Review — JFK & RFK MADE ME DO IT 1960–1968 by Sweet William (Peru)


 JFK & RFK Made Me Do It:  1960–1968
by Sweet William (WM Evensen) (Peru 1964–66)
Peace Corps Writers & Constitutional Capers
August 2021
274 pages
$25.00 (paperback); $9.99 (Kindle)

Reviewed by Marnie Mueller (Ecuador 1963-65)

I didn’t know what I was getting into when Marian Haley Beil asked me to review this book. My first thought was this would be a simple retelling of the Peace Corps experience and its aftermath. But JFK and RFK Made Me Do It: 1960 to 1968 is much more than that. In this recounting,  it becomes a young man’s sentimental education, akin to Gustave Flaubert’s novel of that title, though instead of  living through the revolution of 1848 and the founding of the Second French Empire, Sweet William takes us through the revolution wrought by JFK’s presidency and RFK’s attempt to carry on the calling of his fallen brother.

JFK & RFK MADE ME DO IT, 1960-1968 is an astonishing book in many regards, beginning with the totally engaging voice of its author, the pseudonymous, Sweet William.

I don’t remember ever being so thoroughly and immediately drawn into a narrative as I was with this book. The first paragraph begins, “In the summer of 1961 I answered JFK’s call to join the New Frontier,” usually a big yawn for me, but a few lines on, in a second short paragraph, he states, “Graduation Day, June 11, 1963 . . . I was the only railroad switchman to graduate from UCLA that day . . .. It was an aphrodisiac of the mind that opened doors one never knew existed.” In those few lines, he introduced himself as a working-class guy with higher aspirations, who knew a good thing when he saw it and was willing and more than able to catch the coattails of John F. Kennedy.
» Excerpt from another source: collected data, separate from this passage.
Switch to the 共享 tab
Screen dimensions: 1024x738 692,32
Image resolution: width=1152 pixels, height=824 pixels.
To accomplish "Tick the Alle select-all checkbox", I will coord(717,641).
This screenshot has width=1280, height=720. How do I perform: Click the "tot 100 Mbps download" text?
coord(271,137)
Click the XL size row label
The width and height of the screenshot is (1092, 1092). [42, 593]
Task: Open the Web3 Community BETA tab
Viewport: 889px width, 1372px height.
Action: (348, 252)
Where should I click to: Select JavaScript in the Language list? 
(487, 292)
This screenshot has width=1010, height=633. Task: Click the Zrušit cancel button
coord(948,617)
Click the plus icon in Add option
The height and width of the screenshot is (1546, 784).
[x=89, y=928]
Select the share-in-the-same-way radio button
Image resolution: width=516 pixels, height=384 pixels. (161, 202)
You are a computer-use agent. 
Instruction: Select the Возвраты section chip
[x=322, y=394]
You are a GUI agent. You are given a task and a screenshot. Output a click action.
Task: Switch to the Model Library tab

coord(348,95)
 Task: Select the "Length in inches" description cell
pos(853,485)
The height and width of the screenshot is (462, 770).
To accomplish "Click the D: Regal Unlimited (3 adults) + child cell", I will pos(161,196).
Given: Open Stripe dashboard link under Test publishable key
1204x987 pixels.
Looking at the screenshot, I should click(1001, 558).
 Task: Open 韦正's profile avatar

By the end of the first page, he has laid out his premise. JFK is a combat veteran who knew war first hand, a warrior- like himself, an honorably discharged veteran — who was committed to “changing the focus of American foreign policy from war to peace.”  A revolutionary proposition.

From that moment, Sweet William is off and running.  Even his choice in the beginning to quote long segments of Kennedy’s speech to the graduates of American University is an effective and affecting device. It is thrilling to read this erudite president speaking of world peace in equal parts idealistic aspirations and pragmatic solutions, in poetic and complex prose syntax.

William quickly dispatches the assassination of Kennedy, expressing his sorrow, but not dwelling on it, though as we move through his narrative, we see that this death of a leader is a foreshadowing device for the deaths to come.

What propels the pace and arc of this book is voice: The ingenuous, conversational, and gradually savvy authorial voice of the narrator, the speeches of JFK, the arguments and challenges of RFK, and the early, surprising pronouncements of Frank Mankiewicz, whose vision and actions hang over this entire book.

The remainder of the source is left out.